King returned to international events in under a year, placing third at Burghley, and the following year won Olympic team silver in Athens. She insists the experience did not affect her nerve at all, and says riders are more vulnerable with young horses. "You see riders galloping round these great big event courses, and think, 'gosh, it's dangerous', but it's less dangerous than producing young horses at home. They're unpredictable and can do naughty things because they haven't been trained and learned what life's all about. But I still find myself thinking, when I'm flying through the air on the occasional fall, 'Oh, my neck! My neck!'"
Yet King made no attempt to influence Emily, who she acknowledges had a head start with a "horsey" mum. On her own childhood King says: "All I wanted to do was ride . . . I was always begging for a pony, as little girls do."
To no avail. She had to make do with riding a pony owned by the local vicar, which she was besotted with, her mother leading her on it along local bridle paths and lanes when she was six. "We didn't have any land. We just lived in a little rented cottage, but friendly farmers let me use their land. The vicar let me use the stable. We lived in a friendly part of the world where everyone was willing to help people."

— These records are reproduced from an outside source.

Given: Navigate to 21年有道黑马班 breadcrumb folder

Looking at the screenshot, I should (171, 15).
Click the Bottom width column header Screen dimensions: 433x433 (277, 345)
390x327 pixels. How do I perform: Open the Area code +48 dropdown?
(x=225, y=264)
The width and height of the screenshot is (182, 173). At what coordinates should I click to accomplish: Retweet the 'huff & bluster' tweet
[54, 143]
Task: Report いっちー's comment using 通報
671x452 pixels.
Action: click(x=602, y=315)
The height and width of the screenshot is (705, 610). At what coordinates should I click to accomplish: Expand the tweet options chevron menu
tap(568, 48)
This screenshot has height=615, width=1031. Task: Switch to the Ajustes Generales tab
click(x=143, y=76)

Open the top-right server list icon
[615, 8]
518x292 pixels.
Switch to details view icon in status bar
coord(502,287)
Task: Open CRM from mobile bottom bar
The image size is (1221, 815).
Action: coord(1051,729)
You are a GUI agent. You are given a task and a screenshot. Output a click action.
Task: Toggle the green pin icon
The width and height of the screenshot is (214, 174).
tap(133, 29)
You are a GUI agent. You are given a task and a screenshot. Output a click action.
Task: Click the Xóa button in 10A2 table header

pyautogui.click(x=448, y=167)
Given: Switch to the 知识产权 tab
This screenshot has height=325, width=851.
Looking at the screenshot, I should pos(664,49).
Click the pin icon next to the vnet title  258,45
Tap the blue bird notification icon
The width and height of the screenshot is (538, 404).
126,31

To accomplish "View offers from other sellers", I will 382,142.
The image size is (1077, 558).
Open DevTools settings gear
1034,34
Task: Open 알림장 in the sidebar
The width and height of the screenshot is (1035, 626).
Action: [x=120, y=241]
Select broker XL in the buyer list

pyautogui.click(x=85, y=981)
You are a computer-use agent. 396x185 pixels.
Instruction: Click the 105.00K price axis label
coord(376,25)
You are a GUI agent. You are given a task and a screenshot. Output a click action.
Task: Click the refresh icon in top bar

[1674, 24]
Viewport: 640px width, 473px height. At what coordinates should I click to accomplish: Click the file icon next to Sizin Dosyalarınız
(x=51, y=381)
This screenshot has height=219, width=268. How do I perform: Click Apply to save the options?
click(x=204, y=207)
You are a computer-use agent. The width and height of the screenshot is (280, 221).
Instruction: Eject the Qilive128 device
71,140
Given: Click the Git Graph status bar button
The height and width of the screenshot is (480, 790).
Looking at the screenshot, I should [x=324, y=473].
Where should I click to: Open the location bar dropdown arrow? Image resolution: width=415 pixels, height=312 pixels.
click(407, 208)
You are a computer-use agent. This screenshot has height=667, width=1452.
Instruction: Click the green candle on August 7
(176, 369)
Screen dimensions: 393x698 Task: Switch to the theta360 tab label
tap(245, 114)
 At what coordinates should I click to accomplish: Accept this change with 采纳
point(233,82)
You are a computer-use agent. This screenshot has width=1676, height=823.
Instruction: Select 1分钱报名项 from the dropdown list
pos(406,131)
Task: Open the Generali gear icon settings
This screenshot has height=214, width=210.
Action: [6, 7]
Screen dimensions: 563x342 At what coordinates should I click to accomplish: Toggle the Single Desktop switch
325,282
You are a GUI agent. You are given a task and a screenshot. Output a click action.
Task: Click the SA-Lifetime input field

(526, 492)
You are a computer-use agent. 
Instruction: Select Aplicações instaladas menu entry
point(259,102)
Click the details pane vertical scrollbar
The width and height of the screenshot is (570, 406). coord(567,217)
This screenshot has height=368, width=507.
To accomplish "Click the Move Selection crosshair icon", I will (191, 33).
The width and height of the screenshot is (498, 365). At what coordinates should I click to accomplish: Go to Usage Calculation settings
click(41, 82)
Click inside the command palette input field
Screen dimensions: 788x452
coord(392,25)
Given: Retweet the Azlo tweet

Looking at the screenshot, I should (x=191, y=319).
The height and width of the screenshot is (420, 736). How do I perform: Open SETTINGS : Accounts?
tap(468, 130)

Leaving school as soon as she was allowed, King got a job with the former European champion Sheila Willcox and learned the horse business. She funded her ambitions working in the yard, then as a chalet girl, and rose to watch leader on the tall ship Sir Winston Churchill. Finally she established her own stables in two cow sheds at a disused farmyard. She looked after other people's animals, giving lessons and trading in horses, but she had to clean houses, cook, garden, and deliver butcher meat to make ends meet.
Her story runs counter to equestrianism's elitist perception. "It's not that way at all," she said. "Some riders may come from wealthy backgrounds, have a kick start, but I assure you, there are many more who are not in that position. Their dream and drive gets them there. Money doesn't win you a medal. You can't just buy a good horse, get on it, and go. It takes years of training, working with that horse."
Zara Phillips would have been an Olympic team-mate much sooner, but for injury to Toytown. As King says, royalty are no different. So few horses reach Olympic standard, a journey which takes years.
Emily had sponsorship at 12, the age at which Mary finally got regular access to a pony. At that age Emily's ambition was to be better than her mother. By 14, the precocious daughter had turned her art and drawing talents to designing a jewellery collection for the owners of one of her horses, Hiho. Yes, it's called Hiho Silver.
But gold is what Mary is fixated on now, and in four years' time, only a brave man might bet against her jumping over Emily to get to Rio.